=== Begin Enclosure ===
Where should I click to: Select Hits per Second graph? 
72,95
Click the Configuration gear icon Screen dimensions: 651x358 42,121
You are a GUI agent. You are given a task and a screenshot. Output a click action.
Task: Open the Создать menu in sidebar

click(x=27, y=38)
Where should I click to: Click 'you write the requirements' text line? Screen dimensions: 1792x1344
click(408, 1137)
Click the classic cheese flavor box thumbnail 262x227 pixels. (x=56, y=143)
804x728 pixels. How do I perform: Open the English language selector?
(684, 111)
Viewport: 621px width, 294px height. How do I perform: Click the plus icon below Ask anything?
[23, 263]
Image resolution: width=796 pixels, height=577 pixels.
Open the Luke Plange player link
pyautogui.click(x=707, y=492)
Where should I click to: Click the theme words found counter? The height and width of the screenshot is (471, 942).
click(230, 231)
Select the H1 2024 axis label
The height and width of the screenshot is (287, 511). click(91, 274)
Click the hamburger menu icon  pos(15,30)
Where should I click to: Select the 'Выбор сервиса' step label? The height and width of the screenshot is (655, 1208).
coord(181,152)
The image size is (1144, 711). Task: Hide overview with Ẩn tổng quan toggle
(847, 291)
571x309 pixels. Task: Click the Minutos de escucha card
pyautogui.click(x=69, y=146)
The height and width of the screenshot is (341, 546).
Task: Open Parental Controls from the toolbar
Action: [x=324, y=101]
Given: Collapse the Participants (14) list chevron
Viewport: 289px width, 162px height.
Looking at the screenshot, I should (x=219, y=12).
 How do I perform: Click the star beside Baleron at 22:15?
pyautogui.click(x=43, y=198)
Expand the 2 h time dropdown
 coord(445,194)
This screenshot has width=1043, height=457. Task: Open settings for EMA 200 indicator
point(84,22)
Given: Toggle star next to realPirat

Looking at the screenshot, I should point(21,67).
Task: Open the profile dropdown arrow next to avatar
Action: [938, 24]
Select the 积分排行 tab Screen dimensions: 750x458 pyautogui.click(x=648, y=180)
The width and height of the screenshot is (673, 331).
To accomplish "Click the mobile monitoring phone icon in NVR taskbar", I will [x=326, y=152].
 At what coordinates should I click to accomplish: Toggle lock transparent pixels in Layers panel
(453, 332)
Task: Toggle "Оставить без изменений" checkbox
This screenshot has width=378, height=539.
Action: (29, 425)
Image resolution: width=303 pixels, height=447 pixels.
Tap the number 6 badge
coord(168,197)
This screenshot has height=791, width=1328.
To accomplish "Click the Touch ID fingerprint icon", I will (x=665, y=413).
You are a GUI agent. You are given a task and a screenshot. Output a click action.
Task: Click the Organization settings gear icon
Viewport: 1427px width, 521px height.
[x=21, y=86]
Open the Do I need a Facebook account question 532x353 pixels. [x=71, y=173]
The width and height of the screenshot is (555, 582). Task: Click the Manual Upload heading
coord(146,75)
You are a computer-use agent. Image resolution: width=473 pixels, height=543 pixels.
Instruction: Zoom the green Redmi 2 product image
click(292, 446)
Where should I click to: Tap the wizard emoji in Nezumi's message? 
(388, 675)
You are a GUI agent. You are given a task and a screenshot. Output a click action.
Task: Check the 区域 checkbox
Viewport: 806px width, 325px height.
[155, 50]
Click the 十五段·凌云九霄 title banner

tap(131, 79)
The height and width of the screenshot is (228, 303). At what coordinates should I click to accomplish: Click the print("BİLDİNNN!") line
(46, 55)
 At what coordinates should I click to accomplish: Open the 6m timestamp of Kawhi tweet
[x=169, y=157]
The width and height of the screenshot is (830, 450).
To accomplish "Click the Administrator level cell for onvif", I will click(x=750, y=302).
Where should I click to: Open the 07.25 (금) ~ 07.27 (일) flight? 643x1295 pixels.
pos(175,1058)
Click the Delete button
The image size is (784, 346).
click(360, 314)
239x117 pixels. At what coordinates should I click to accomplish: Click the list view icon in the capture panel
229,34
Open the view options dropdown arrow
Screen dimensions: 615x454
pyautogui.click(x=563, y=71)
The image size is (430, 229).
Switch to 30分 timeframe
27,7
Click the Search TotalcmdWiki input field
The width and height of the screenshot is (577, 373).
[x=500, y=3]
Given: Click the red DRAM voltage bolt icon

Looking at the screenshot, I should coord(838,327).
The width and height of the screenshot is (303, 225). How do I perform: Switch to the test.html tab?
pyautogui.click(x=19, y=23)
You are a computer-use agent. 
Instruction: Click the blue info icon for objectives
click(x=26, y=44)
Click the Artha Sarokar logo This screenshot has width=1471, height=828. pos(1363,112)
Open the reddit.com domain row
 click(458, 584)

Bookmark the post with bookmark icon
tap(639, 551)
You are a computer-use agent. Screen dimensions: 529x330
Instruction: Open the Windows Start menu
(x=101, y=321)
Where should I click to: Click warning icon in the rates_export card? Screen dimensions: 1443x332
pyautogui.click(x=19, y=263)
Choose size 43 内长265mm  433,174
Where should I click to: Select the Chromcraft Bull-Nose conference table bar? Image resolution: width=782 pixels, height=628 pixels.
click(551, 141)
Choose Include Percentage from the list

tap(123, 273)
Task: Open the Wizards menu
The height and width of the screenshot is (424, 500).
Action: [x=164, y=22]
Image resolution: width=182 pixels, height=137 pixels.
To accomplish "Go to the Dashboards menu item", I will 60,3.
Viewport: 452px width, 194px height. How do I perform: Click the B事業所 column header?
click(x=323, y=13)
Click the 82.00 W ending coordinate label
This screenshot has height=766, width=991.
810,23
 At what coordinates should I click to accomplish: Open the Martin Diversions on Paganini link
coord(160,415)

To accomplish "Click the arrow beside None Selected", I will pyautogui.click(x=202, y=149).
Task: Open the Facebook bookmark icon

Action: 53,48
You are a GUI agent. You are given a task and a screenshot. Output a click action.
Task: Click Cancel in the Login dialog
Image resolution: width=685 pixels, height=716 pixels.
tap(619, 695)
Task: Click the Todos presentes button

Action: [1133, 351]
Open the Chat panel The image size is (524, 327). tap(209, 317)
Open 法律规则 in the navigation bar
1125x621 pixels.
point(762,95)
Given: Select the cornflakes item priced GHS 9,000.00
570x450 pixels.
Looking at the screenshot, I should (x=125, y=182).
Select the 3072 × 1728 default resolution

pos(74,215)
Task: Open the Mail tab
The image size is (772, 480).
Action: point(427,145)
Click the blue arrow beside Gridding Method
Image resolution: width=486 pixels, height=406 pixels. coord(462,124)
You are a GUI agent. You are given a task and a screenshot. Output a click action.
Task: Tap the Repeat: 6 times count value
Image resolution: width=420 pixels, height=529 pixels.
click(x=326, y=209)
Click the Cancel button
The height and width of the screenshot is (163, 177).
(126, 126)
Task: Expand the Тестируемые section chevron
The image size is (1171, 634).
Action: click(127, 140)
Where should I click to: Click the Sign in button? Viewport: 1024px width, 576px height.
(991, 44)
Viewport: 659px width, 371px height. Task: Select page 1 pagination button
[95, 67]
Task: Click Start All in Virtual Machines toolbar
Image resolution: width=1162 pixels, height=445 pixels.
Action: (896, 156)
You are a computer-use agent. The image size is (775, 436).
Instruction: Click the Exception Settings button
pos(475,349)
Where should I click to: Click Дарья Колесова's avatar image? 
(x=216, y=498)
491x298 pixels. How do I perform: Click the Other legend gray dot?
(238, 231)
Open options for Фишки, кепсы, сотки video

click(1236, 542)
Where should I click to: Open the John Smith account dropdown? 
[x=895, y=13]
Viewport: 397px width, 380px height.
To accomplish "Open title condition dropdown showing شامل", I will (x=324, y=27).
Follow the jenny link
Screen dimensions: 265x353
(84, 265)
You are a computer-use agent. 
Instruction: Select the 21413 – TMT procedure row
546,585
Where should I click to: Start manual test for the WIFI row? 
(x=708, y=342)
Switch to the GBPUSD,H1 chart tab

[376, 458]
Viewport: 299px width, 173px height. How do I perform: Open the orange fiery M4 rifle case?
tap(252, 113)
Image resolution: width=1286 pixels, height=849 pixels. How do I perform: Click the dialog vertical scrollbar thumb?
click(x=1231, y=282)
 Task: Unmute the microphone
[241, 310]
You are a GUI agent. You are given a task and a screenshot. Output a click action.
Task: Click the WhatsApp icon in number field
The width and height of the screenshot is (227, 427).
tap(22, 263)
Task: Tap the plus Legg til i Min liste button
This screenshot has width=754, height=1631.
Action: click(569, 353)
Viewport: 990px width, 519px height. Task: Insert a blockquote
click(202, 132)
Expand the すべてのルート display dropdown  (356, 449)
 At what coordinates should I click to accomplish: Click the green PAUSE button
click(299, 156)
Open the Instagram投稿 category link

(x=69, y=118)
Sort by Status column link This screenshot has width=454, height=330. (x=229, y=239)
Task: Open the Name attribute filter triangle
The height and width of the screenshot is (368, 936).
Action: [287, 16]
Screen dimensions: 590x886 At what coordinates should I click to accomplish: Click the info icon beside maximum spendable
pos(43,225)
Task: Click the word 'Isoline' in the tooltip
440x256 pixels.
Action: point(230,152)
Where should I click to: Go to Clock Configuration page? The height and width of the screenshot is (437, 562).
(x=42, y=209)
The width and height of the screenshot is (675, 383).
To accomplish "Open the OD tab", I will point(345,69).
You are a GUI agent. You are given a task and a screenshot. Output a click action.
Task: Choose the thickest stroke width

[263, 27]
=== End Enclosure ===
(THE PROBLEM) Beginning with the line above that contains "Viewport: 659px width, 371px", copy each line exactly up to and including the line that contains "You are a computer-use agent. The", and go no further.

(RESPONSE AREA)
Viewport: 659px width, 371px height. Task: Select page 1 pagination button
[95, 67]
Task: Click Start All in Virtual Machines toolbar
Image resolution: width=1162 pixels, height=445 pixels.
Action: (896, 156)
You are a computer-use agent. The image size is (775, 436).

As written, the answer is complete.